Magnolia grandiflora, commonly known as the southern magnolia or bull bay, is a tree of the family Magnoliaceae native to the southeastern United States.
The illustration above is dated 1743 and was painted by long-term Linnaean collaborator Georg Dionysius Ehret (right).
In Systema Naturae, Linnaeus had become the first scientist to classify plants not according to the way people used them, but rather by the physical similarities between their reproductive parts.
Linnaeus believed he was classifying ‘God’s creation’. He is frequently quoted as having said “God created, Linnaeus organised.”
Ehret, a German artist, dominated the field of botanical illustration in the 18th century and is considered to be one of the finest plant illustrators of all time.
He met Linnaeus when the pair happened to be on a visit to Holland at the same time and the artist supplied the Swede with a ‘tabella’ for his new system of classification.
In Linnaeus’s time, only about 10,000 species of organisms were recognised by science – about 6,000 species of plants and 4,236 species of animals.
Even in 1753, the naturalist believed the total number of plant species in the whole world would scarcely reach 10,000; in his whole career he named about 7,700 species of flowering plants.
Today, we know that around 18,000 new plant and animal species are discovered every year.
The influence of the new Linnaean system wasn’t only felt throughout the science, but in art as well.

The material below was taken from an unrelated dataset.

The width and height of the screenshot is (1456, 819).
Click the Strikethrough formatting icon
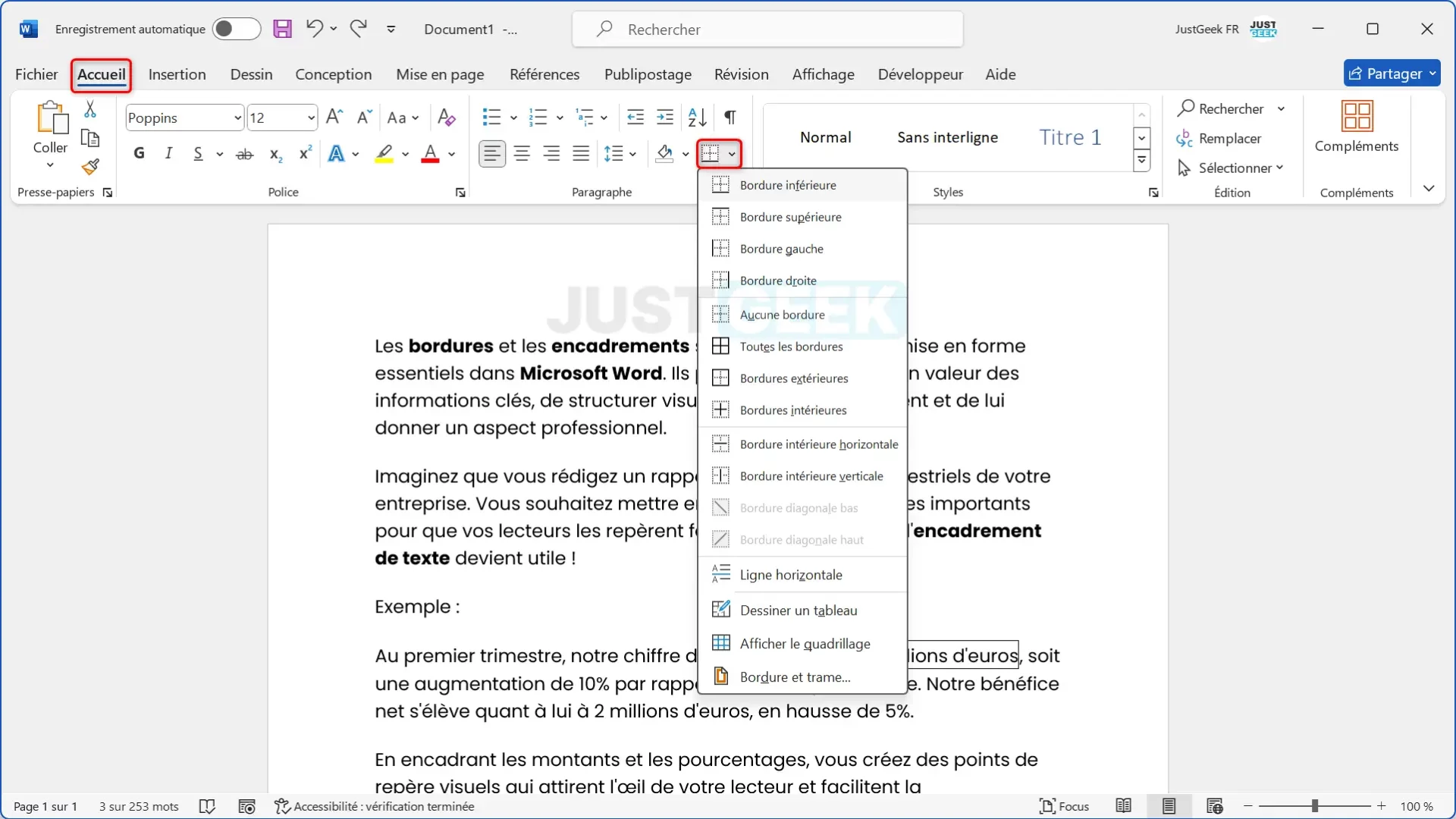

It was apparent in Ehret’s painting of Magnolia grandiflora. Whereas earlier illustrations had shown plants in their entirety, botanical artists were now beginning to privilege the reproductive elements – the flowers and the fruit – above other plant parts.
Linnaeus was so grateful to Ehret for his work that he rewarded him with very own genus called Ehretia, which contains around 50 species.